Given problem -> Rewrite the lines of the records as a JSON list of strings, one string per line and no blank lines. Begin at the line that has "Select the 一个月 time range" and stop after the line that has "Viewport: 1130px width, 565px", leaving out the pictures.

Data in this exercise ->
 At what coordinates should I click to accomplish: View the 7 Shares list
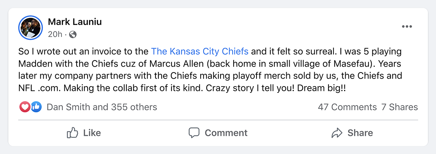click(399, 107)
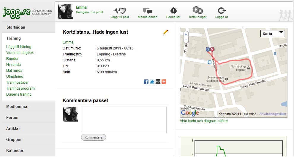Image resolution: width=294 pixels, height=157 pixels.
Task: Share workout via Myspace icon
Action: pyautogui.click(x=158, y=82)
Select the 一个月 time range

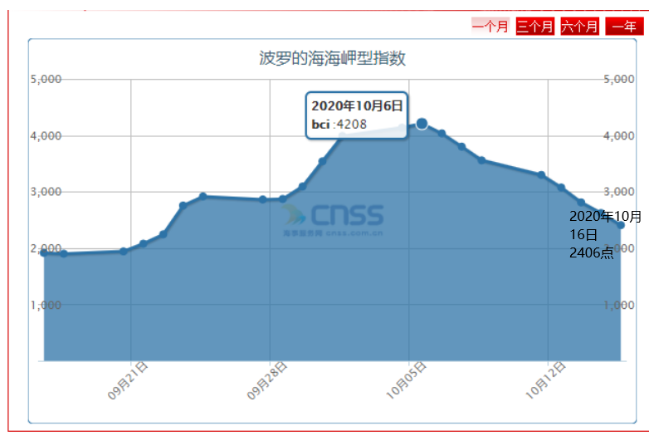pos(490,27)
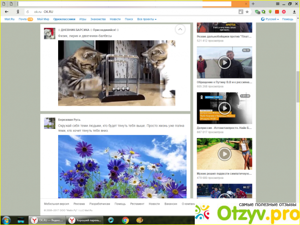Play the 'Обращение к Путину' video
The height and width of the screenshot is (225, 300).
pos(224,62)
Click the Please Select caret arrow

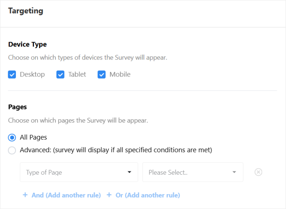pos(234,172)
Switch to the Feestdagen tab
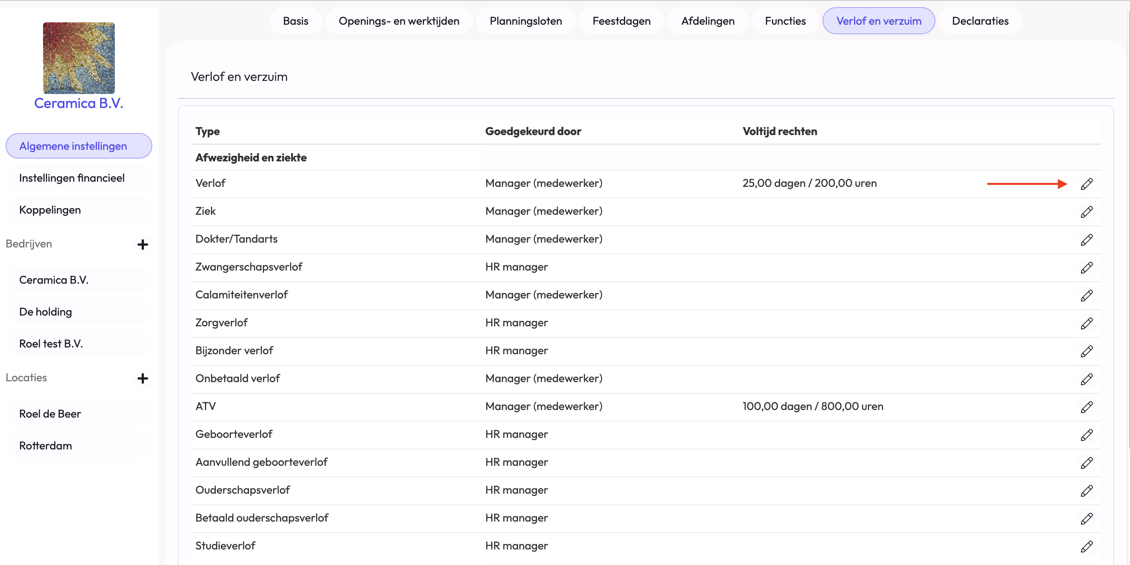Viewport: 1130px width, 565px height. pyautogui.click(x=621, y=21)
* * *
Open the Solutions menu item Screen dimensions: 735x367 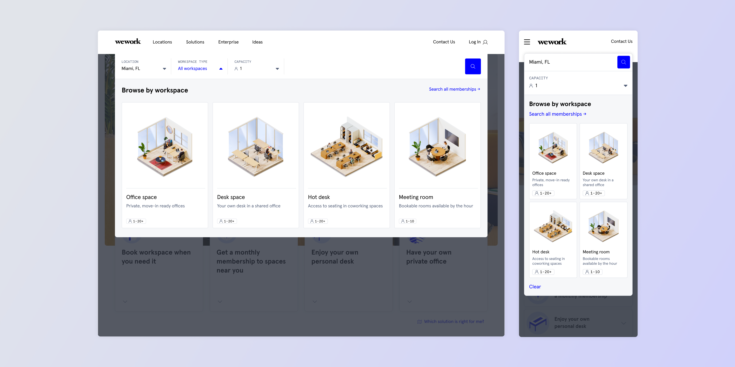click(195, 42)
* * *
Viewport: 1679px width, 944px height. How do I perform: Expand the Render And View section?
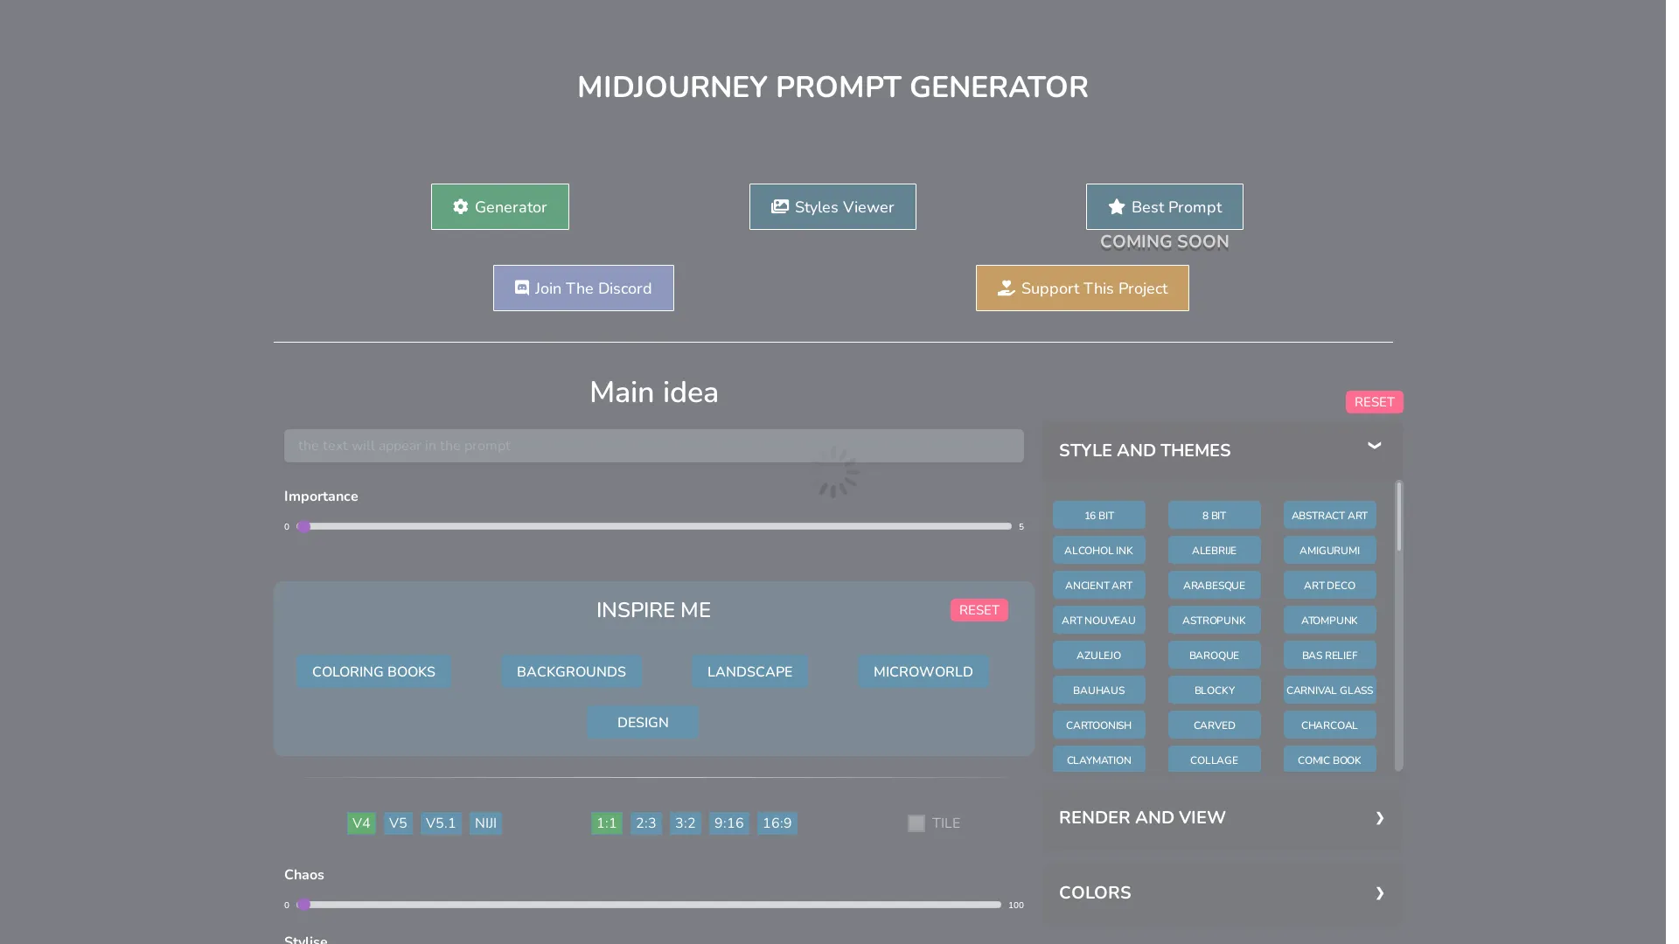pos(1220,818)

Expected answer ->
[
  "Select the 一个月 time range",
  "pos(490,27)",
  "Play the 'Обращение к Путину' video",
  "The height and width of the screenshot is (225, 300).",
  "pos(224,62)",
  "Click the Please Select caret arrow",
  "pos(234,172)",
  "Switch to the Feestdagen tab",
  "Viewport: 1130px width, 565px height. pyautogui.click(x=621, y=21)"
]